[START OF Items]

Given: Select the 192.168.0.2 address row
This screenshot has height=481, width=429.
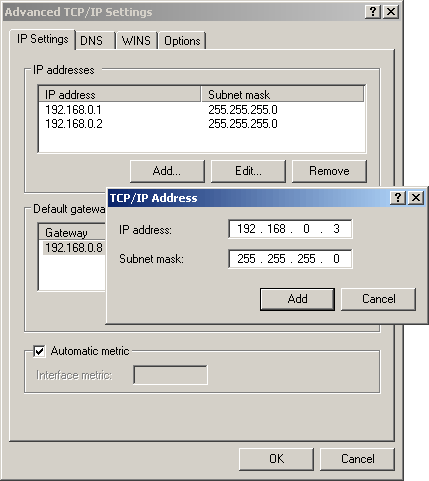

[END OF Items]
[START OF Items]

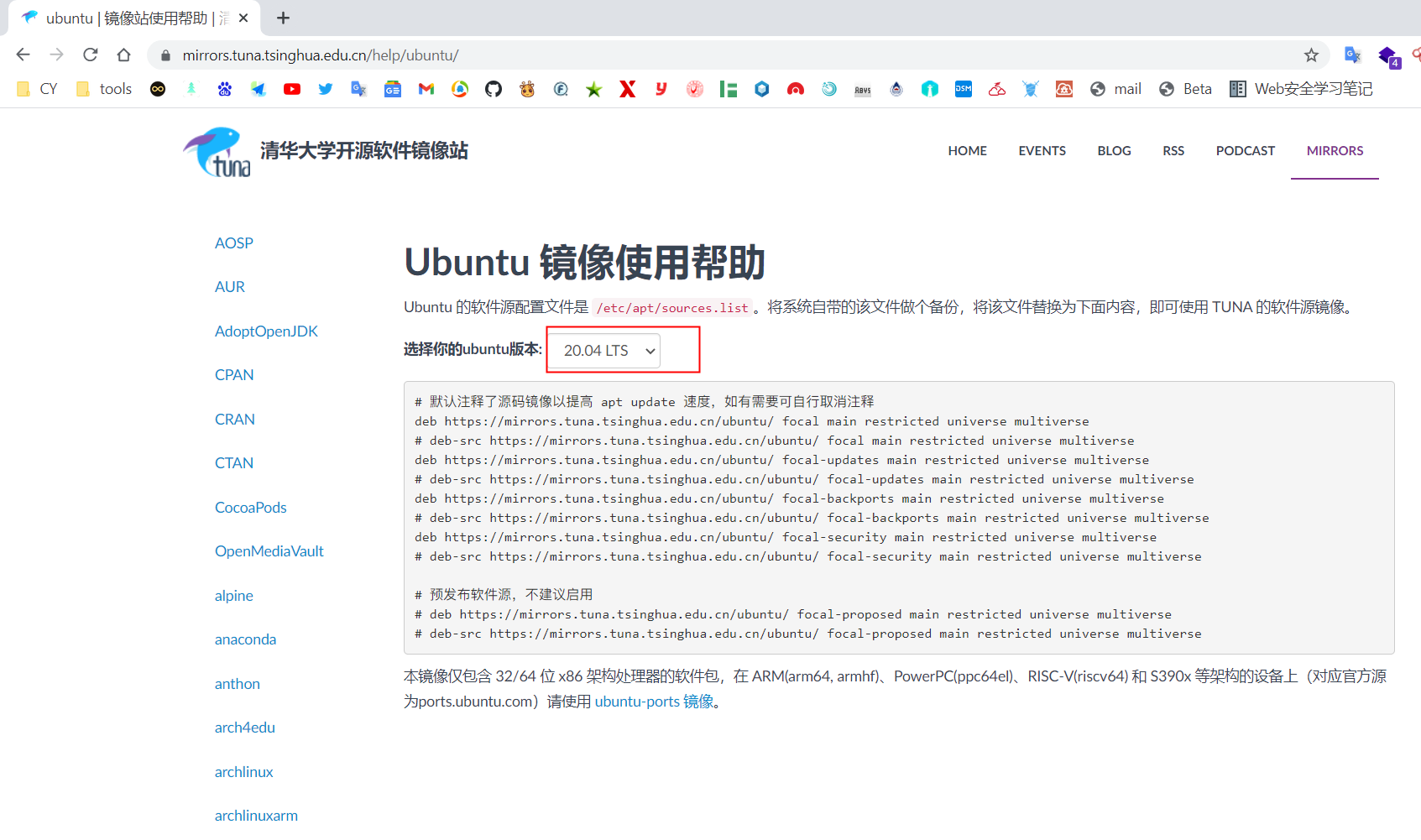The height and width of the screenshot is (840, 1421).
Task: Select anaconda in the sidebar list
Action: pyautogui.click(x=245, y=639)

[END OF Items]
[START OF Items]

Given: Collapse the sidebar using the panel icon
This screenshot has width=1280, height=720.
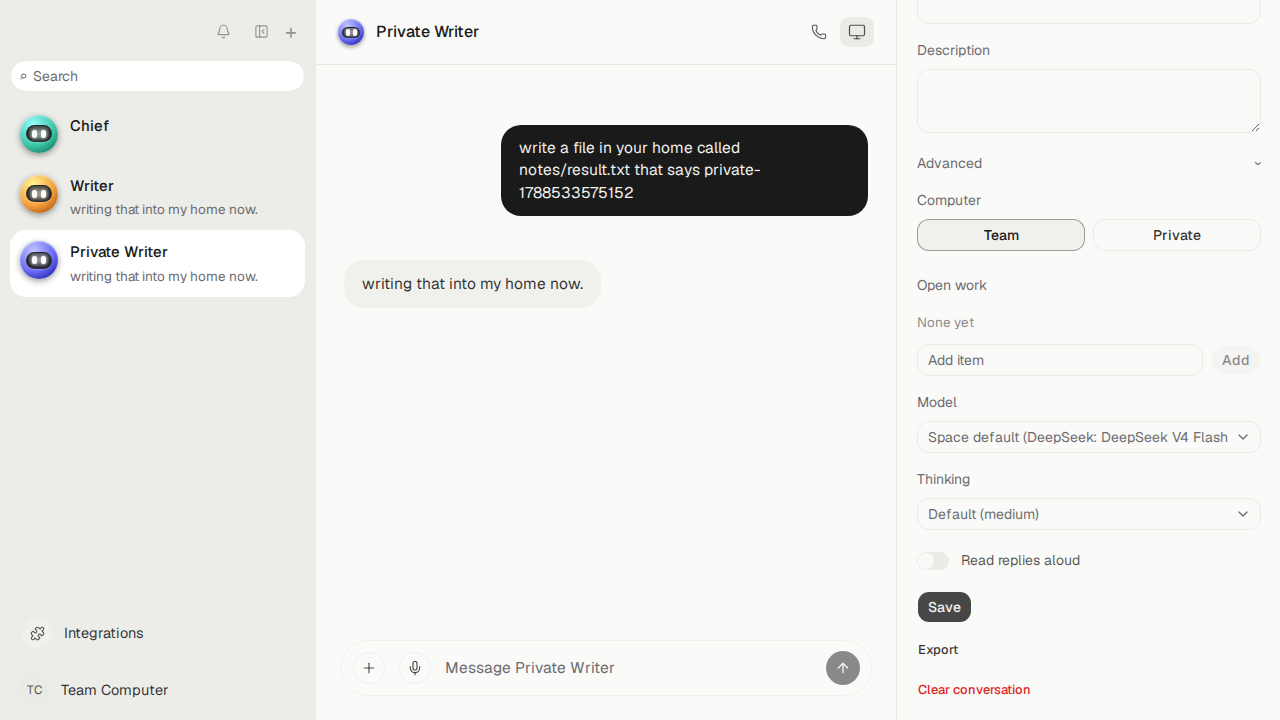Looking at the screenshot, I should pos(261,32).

[END OF Items]

▶ **What is required**:
In the items starting at the line containing "Given: Collapse the" and ending at the line containing "Looking at the", switch "sidebar" to "navigation bar" and write those lines out again with nothing else changed. Leave the pictures out of your answer.

▶ **Task output**:
Given: Collapse the navigation bar using the panel icon
This screenshot has width=1280, height=720.
Looking at the screenshot, I should pos(261,32).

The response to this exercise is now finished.